The proband’s only brother (18 years old at the genetic inquest) turned out to be the only carrier of all three identified variants. He had a history of asymptomatic arrhythmia, detected in 24-hour Holter monitoring at the age of 17 and consisting of 9215 PVCs of right bundle branch block and left posterior fascicular block morphology which resolved without specific treatment. After the episode, his 12-lead ECG, echocardiogram, CMR, serum biomarkers and repeated Holter monitoring were normal.
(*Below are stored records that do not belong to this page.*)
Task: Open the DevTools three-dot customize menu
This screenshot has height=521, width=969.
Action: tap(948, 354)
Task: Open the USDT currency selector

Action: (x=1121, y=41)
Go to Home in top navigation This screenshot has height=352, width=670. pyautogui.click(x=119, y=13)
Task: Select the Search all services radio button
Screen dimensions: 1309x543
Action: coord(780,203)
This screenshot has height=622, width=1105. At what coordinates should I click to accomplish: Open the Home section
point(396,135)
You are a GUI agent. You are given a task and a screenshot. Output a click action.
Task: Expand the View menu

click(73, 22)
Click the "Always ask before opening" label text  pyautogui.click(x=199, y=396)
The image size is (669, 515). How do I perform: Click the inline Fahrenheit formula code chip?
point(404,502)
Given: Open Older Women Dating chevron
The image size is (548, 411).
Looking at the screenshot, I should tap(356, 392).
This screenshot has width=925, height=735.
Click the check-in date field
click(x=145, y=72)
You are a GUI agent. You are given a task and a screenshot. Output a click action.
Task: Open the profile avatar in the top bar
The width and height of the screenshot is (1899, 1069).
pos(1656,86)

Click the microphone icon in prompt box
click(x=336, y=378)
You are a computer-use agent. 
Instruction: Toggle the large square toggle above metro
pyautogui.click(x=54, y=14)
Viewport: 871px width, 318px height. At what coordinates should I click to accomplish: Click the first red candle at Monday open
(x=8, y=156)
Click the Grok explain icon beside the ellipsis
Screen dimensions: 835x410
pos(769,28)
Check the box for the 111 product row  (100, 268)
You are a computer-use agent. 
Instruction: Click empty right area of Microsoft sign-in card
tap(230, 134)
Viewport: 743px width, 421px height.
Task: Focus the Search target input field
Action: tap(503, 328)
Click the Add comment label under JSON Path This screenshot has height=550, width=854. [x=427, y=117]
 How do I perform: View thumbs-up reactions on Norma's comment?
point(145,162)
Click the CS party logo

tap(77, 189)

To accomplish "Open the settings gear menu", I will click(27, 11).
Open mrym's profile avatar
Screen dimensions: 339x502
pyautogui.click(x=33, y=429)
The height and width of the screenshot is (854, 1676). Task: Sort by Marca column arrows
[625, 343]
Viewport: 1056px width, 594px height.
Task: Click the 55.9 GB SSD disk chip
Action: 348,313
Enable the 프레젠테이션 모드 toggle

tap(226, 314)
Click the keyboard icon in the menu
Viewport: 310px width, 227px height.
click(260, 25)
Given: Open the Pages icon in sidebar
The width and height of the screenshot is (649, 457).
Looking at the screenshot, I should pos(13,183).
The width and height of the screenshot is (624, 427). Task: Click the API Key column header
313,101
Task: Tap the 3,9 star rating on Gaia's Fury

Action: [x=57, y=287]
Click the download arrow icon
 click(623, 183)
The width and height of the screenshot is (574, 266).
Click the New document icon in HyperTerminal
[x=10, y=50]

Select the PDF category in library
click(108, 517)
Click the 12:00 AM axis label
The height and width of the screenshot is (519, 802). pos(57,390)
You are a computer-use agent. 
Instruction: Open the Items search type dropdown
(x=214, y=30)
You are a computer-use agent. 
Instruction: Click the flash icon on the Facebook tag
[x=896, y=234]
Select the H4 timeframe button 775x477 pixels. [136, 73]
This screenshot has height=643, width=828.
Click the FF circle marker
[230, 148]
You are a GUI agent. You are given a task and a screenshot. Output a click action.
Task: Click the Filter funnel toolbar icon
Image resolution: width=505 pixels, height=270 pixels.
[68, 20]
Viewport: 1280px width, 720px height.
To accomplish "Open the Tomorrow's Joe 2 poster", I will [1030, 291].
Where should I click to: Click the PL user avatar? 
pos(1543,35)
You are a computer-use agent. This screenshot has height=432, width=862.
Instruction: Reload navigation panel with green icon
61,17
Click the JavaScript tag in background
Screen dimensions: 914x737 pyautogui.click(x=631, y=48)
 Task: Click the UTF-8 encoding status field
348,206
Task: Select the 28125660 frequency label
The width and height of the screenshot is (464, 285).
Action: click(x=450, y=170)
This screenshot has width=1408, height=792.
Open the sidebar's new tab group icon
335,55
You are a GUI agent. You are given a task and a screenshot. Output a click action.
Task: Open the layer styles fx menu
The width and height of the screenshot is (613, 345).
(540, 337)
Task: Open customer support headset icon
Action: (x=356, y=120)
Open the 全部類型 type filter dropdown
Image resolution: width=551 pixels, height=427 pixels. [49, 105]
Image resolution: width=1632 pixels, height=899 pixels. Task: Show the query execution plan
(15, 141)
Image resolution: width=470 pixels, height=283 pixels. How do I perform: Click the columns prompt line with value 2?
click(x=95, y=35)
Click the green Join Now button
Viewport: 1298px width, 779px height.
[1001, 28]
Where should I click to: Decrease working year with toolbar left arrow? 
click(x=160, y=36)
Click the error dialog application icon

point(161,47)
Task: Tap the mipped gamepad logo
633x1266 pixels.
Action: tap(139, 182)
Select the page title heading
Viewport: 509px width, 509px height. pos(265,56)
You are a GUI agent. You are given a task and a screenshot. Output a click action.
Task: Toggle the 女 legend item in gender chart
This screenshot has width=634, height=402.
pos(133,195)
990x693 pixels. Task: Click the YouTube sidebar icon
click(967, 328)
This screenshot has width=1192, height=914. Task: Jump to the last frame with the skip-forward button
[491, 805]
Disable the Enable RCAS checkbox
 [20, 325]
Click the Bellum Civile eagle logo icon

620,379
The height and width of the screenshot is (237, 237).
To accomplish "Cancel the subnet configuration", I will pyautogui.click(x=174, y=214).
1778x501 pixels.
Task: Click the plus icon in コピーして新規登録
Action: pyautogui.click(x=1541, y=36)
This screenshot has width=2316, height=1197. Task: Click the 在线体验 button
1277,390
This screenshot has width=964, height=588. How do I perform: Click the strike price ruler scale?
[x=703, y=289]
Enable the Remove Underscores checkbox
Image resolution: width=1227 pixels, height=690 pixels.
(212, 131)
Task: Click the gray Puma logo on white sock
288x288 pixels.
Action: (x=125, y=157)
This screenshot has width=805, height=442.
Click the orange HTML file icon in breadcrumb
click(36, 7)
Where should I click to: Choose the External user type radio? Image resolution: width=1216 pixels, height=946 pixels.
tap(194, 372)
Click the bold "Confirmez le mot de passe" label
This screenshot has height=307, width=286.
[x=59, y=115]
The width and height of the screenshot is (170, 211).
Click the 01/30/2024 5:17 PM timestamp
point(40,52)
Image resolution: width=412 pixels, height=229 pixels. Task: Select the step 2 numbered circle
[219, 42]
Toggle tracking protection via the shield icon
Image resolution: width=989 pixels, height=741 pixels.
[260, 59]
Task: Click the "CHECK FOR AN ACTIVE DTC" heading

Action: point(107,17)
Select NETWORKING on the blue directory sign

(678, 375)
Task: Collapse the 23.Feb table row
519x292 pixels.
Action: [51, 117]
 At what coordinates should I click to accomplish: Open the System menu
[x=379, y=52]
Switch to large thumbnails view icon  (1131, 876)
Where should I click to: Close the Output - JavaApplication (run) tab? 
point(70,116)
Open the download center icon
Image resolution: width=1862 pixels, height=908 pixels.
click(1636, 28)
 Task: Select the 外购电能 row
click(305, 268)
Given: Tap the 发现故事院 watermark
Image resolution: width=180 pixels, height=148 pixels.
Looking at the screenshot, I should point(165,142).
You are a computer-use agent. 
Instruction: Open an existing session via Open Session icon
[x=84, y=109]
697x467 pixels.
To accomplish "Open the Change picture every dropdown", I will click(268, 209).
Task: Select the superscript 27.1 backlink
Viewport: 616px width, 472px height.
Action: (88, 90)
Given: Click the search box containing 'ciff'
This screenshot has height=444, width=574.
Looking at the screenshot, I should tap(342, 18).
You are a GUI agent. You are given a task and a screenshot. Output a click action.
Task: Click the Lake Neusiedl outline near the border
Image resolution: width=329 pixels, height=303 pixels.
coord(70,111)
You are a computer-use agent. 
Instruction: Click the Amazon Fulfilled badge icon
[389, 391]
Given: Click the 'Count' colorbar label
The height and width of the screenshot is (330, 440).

We found no substantial differences in his lifestyle (incl. strenuous exercise) in comparison to the proband that could account for phenotypic disparities.
In her father, a 59-year-old man with comorbidities (hypertension, obesity, metabolic syndrome) and the DSP-variant carrier, mild left ventricular systolic dysfunction was found on the echocardiogram (LVEF 46%), and infrequent PVCs and an episode of polymorphic nsVT on Holter recordings. The CMR, performed two years later, showed LV hypertrabeculation, the improvement of LV systolic function (LVEF 67%), no abnormal findings within RV and merely slight nonspecific LGE in junction points of the RV in the septum. The remaining siblings and their mother were asymptomatic and without signs of cardiac involvement, including two carriers of the PKP2 variant.

4. Discussion

4.1. DSP—Novel Variant

The NM_004415.4:c.3737dupA variant in the DSP gene has not been reported to our knowledge. This variant causes a frameshift starting at codon Asparagine 1246, changing it to Lysine and creating a premature stop codon at position 7 of the new reading frame, denoted as p. Asn1246LysfsTer7. Loss-of-function variants in DSP are known to be pathogenic and are an established disease mechanism in autosomal dominant ARVC and autosomal recessive Carvajal syndrome [19]. This variant is located in exon 23 of the DSP gene, which undergoes alternative splicing to produce three isoforms: a short (DSPII), an intermediate (DSPIa), and a long (DSPI) form. The c.3737dupA variant impacts the rod domain of all three isoforms. The long DSPI transcript is the predominant isoform in cardiac tissue and multiple loss-of-function variants affecting this isoform have been identified in individuals with ARVC and/or DCM [35,36].
The NM_004572.3:c.2636T>C (p.Leu879Pro) variant in the PKP2 gene is classified according to American College of Medical Genetics criteria as a variant of uncertain significance [37] and we cannot provide any evidence to confirm its pathogenicity.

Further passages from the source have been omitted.